++++ MATERIAL PROVIDED

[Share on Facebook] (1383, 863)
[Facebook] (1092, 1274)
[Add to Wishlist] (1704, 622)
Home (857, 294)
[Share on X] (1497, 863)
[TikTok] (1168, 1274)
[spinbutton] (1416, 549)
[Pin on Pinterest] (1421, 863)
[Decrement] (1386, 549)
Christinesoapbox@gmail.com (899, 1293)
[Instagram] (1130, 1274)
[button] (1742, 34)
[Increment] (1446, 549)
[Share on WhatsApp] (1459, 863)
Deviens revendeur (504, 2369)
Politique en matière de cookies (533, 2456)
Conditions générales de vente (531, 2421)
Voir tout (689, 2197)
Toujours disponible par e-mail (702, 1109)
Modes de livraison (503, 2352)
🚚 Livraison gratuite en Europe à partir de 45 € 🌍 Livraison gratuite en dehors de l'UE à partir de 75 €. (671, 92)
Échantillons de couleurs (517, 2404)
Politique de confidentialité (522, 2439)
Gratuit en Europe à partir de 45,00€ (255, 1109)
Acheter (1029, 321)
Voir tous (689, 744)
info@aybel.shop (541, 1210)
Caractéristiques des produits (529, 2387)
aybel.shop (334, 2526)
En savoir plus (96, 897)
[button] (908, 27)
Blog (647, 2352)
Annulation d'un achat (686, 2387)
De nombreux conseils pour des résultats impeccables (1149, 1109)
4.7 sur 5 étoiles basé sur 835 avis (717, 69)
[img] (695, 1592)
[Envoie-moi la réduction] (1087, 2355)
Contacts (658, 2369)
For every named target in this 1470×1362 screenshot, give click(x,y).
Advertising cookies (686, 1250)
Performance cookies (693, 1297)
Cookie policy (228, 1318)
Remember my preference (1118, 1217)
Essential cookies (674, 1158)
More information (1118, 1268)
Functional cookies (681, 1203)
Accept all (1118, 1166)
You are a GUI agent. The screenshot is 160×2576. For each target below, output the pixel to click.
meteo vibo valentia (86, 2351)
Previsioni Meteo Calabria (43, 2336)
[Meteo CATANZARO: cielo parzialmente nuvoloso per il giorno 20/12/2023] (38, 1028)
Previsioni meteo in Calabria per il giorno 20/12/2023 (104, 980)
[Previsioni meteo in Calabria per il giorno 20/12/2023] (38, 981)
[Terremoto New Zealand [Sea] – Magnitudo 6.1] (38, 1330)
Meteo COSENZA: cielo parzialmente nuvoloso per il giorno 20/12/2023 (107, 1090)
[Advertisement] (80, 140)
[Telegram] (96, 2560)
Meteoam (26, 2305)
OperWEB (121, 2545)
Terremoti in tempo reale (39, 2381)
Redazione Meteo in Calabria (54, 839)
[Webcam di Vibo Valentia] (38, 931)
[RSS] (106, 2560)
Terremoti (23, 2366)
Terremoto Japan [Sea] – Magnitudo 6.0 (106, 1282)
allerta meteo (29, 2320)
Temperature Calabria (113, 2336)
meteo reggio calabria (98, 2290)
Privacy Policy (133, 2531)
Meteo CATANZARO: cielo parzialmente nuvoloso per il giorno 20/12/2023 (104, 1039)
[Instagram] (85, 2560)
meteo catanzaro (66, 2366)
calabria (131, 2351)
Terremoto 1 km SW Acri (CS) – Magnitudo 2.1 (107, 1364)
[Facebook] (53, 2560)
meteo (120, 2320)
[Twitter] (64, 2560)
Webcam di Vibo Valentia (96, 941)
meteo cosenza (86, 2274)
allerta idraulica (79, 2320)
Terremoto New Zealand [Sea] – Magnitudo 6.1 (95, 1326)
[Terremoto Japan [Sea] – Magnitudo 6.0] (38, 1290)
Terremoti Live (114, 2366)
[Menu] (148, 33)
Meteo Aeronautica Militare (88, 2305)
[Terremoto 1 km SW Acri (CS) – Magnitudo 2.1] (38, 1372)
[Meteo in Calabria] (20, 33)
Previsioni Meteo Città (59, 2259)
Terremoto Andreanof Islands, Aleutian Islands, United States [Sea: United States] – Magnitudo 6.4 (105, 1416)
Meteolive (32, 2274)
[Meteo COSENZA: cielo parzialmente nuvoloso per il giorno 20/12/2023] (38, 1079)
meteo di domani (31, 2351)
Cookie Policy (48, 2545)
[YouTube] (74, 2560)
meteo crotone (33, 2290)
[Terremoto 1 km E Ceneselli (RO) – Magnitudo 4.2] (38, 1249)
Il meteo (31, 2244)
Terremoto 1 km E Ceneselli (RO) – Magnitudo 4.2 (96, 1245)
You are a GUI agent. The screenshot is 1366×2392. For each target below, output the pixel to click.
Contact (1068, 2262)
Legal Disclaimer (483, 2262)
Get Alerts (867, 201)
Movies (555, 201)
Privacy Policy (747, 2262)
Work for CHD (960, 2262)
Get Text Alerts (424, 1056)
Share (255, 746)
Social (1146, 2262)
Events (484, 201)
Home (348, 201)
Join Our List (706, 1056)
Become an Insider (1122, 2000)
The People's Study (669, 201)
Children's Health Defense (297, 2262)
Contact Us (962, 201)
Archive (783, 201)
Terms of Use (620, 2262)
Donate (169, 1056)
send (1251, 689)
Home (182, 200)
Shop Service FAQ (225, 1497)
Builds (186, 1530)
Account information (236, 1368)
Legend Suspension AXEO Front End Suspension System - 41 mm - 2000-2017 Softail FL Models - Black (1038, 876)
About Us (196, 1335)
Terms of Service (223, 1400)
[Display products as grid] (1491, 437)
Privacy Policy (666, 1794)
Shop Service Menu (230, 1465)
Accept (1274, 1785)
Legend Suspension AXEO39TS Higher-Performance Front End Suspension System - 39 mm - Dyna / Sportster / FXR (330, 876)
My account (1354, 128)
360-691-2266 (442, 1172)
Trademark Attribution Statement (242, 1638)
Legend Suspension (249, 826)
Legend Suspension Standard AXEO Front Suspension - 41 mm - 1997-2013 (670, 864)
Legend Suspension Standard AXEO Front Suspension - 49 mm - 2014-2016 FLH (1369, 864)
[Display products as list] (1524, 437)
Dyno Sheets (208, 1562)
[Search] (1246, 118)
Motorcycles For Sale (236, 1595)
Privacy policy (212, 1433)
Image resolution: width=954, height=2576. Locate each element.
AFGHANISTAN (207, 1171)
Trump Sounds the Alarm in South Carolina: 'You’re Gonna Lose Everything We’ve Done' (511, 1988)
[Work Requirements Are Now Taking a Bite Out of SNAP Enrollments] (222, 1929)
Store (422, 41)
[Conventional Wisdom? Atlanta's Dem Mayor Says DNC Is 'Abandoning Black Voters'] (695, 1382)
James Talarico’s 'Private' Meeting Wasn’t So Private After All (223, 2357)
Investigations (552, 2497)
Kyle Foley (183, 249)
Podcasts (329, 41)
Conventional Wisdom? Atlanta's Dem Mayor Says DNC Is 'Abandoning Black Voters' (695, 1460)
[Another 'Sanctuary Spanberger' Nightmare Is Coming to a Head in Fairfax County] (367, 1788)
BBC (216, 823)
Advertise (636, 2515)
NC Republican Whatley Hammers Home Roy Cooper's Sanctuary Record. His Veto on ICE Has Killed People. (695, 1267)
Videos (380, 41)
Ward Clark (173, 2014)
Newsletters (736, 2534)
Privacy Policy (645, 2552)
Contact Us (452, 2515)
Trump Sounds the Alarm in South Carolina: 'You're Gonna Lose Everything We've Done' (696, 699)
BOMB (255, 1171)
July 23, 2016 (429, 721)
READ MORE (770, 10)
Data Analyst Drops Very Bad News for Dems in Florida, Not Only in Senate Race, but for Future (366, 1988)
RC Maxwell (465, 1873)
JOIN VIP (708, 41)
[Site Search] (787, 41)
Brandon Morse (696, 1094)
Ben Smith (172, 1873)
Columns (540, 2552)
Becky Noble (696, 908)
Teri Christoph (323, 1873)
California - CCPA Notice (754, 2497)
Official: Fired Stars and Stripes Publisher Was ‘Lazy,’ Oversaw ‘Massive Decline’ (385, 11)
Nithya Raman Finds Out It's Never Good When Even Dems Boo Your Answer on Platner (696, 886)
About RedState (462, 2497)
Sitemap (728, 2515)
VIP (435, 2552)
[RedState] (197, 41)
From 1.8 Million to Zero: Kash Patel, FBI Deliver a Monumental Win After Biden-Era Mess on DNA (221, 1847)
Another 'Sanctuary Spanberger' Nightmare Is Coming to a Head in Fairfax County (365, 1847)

++++++++

» **WHAT IS REQUIRED**
For this exercise, output exactly the lines above from the line with "[Search] (1246, 118)" to the line with "Podcasts (329, 41)", counting both, and leave out the rest.

» **REPLY TO THE EXERCISE**
[Search] (1246, 118)
Motorcycles For Sale (236, 1595)
Privacy policy (212, 1433)
Image resolution: width=954, height=2576. Locate each element.
AFGHANISTAN (207, 1171)
Trump Sounds the Alarm in South Carolina: 'You’re Gonna Lose Everything We’ve Done' (511, 1988)
[Work Requirements Are Now Taking a Bite Out of SNAP Enrollments] (222, 1929)
Store (422, 41)
[Conventional Wisdom? Atlanta's Dem Mayor Says DNC Is 'Abandoning Black Voters'] (695, 1382)
James Talarico’s 'Private' Meeting Wasn’t So Private After All (223, 2357)
Investigations (552, 2497)
Kyle Foley (183, 249)
Podcasts (329, 41)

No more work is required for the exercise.